We live in an era now that is more common than ever for people not to pay for cable or satellite TV. We became one of those households some time back. Our TV entertainment now is either streaming, or Blu rays. Mostly streaming. We only ever came close to hitting our cap in one month, but it was only by about 10GB. Until this month. It’s the 24th and I’m already over by 10GB. Why? Gaming.

Video gaming these days is completely different than five years ago. Then, digital distribution was still pretty rare, and I attribute it to pricing. Steam started over ten years ago, and in that time frame you really saw a shift from physical to digital distribution for PC titles. Microsoft and Playstation eventially got on board and really started pushing digital, this time with sales and free games with their subscription services. Nintendo, the only people in developed countries who still don’t understand how the internet works, even started having sales. At last, digital distribution became a viable alternative to buying retail copies. Particularly GameStop’s ‘new’ copies.

With the last generation, titles weren’t overly large to download. There were a few, but usually you’re looking at titles that are a few GB. Nintendo’s Wii U digital library generally still aligns with this. However, sometimes you’re talking 40-50GB downloads for major titles. A 50GB download would be 1/6 of my entire month. And patches? We don’t need no stinking patches! Unless…you actually want to use the game. What’s a 10GB patch between friends? There’s 1/5 of the month’s allotment.

Oh, but what if your console or PC goes boom? The horror? Well, at least you didn’t lose your purchases, they are all right there on the cloud for you to grab. RIP, your data cap. Or, you can try to download the games over the course of a few months. Nothing like owning a game and not being able to play it.
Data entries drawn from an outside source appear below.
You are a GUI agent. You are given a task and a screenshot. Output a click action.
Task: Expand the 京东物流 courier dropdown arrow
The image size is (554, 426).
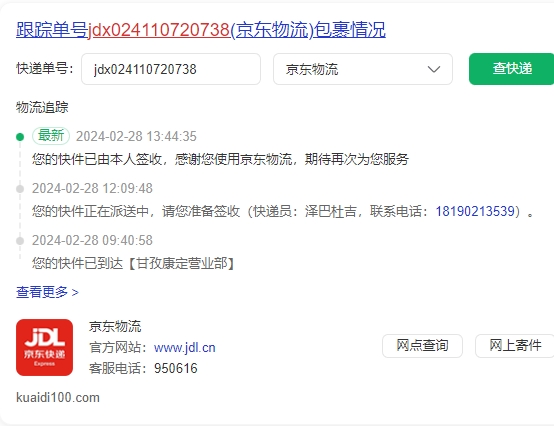[x=434, y=69]
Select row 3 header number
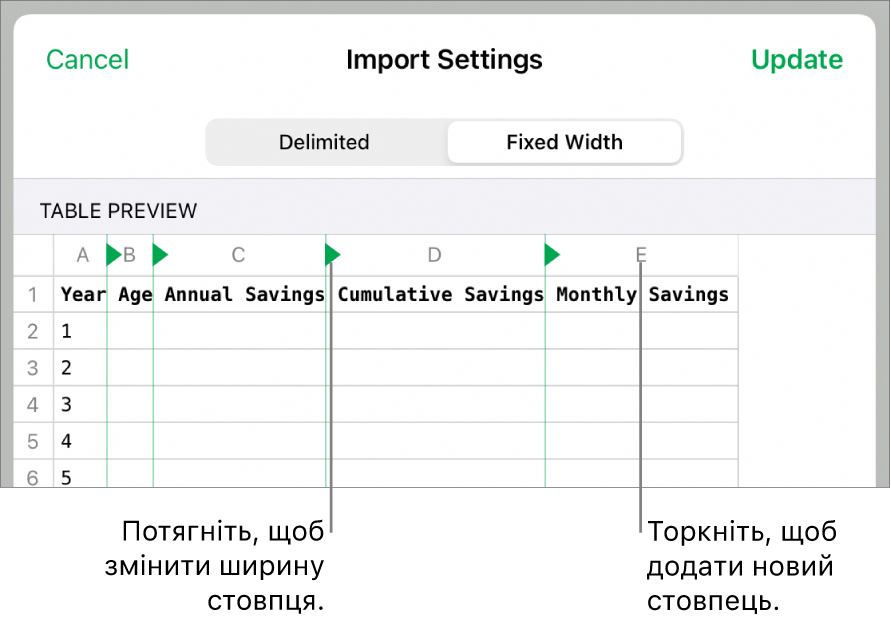This screenshot has height=628, width=891. [x=33, y=368]
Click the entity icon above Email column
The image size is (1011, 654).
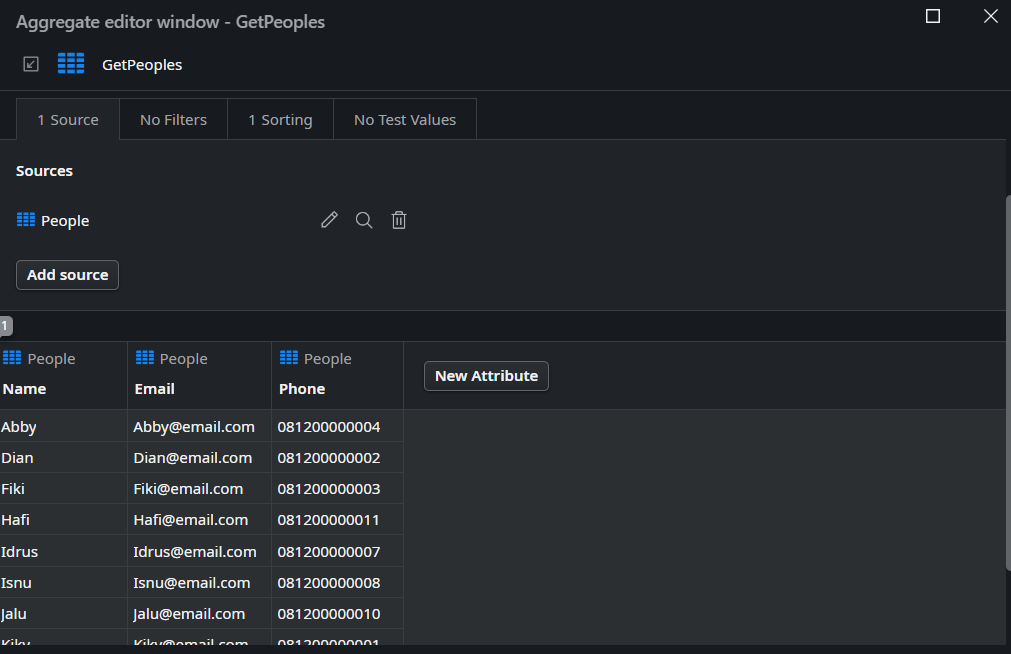click(145, 358)
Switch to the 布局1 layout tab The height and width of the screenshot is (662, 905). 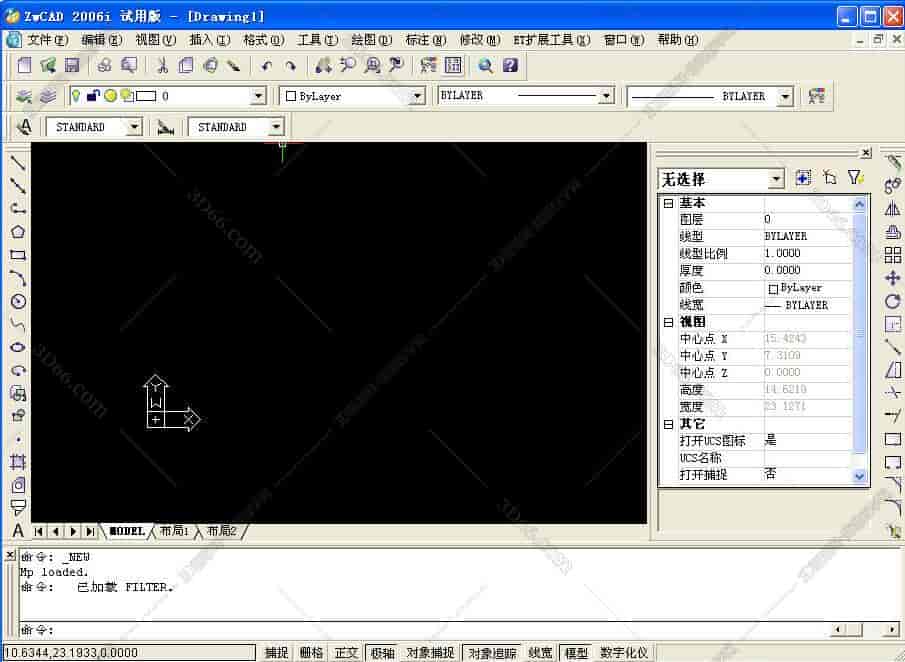pos(177,531)
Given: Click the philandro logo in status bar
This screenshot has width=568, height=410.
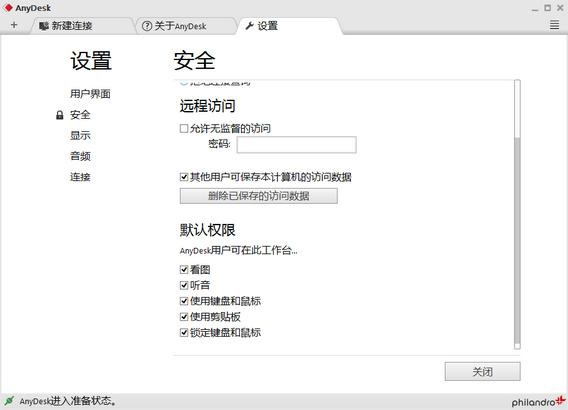Looking at the screenshot, I should [x=539, y=401].
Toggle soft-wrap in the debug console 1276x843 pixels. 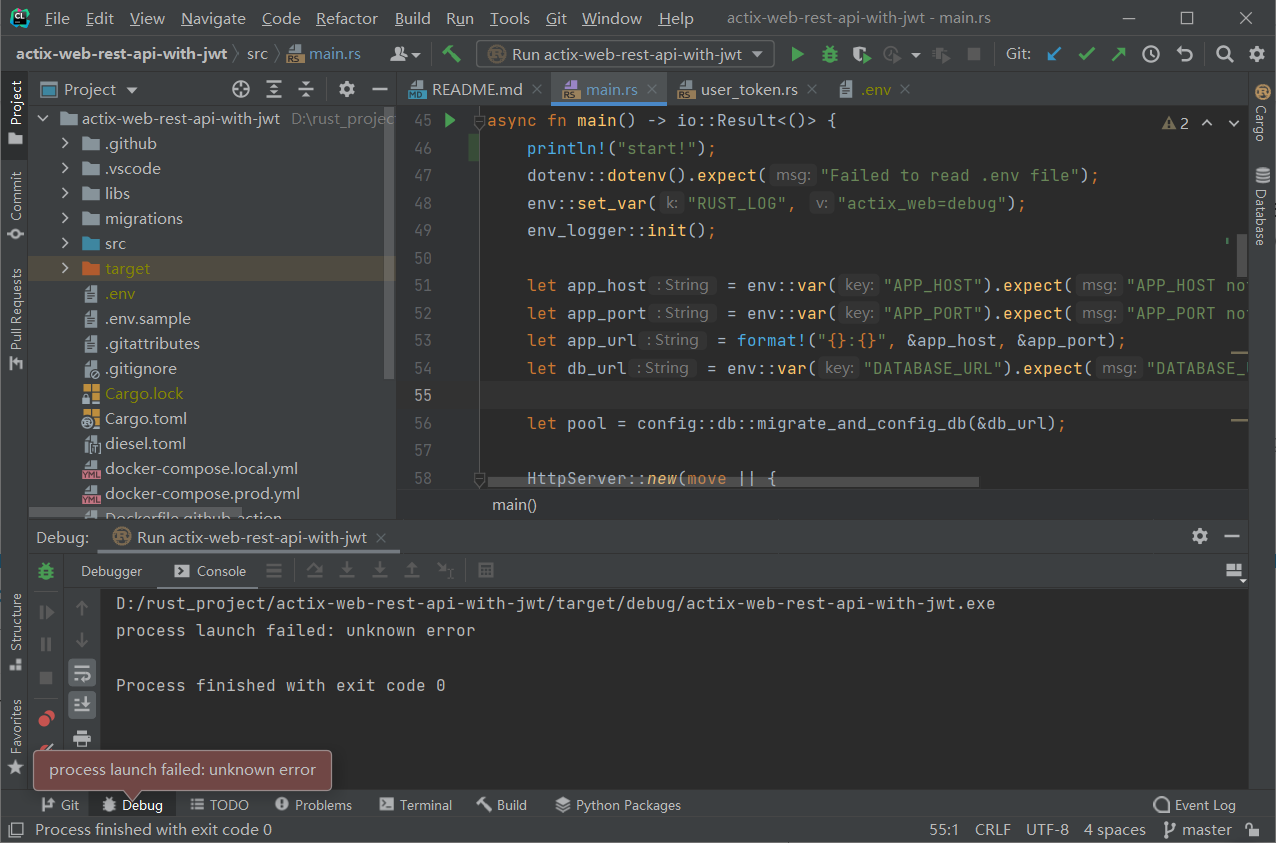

One would think this would be a great deterrent to digital distribution. I would agree, but the failure of a system doesn’t mean the product itself is a failure. I started calculating how much room it would take to store all my games, and beginning a project to do just that. Just what I had was a ton. I started thinking more about going digital. I get some pretty good games each month on the various Xbox and Playstation consoles and handhelds, free. Those would have to be digital regardless. Then I started looking at some sales available for digital titles, and wondered what the benefit of having them sit on a shelf would be. I could resell or trade, but I don’t usually do that anyway. It became even more enticing when my little one broke my Mario Kart 8 disc – never would have happened if I had gone digital.

So, I’ve started to go digital. In fact, I have one console that right now is exclusively digital. No real reason, I just found some good sales on the software. My internet cap, though is in tatters. I’ve used up one free extension of my cap that gives me 50 free GB, but I don’t think even that will be enough for this month, thanks to a SoA marathon my wife is on. I think her goal is to finish the series in four days. That’s what it is, unfortunately. This month though was hit by one of my consoles failing and having to redownload a bunch of games. I went too far, and should have spaced it out more. But I shouldn’t have had to.

I’ll have the decision to make in a few months about whether to go to fiber. I get 300GB and 50 down for about $75 a month. And a handful of basic cable channels. Or I can get 1TB and 1TB down for about $150. $75 is a lot to pay for speed and some extra insurance. Perhaps there will finally be some competition though.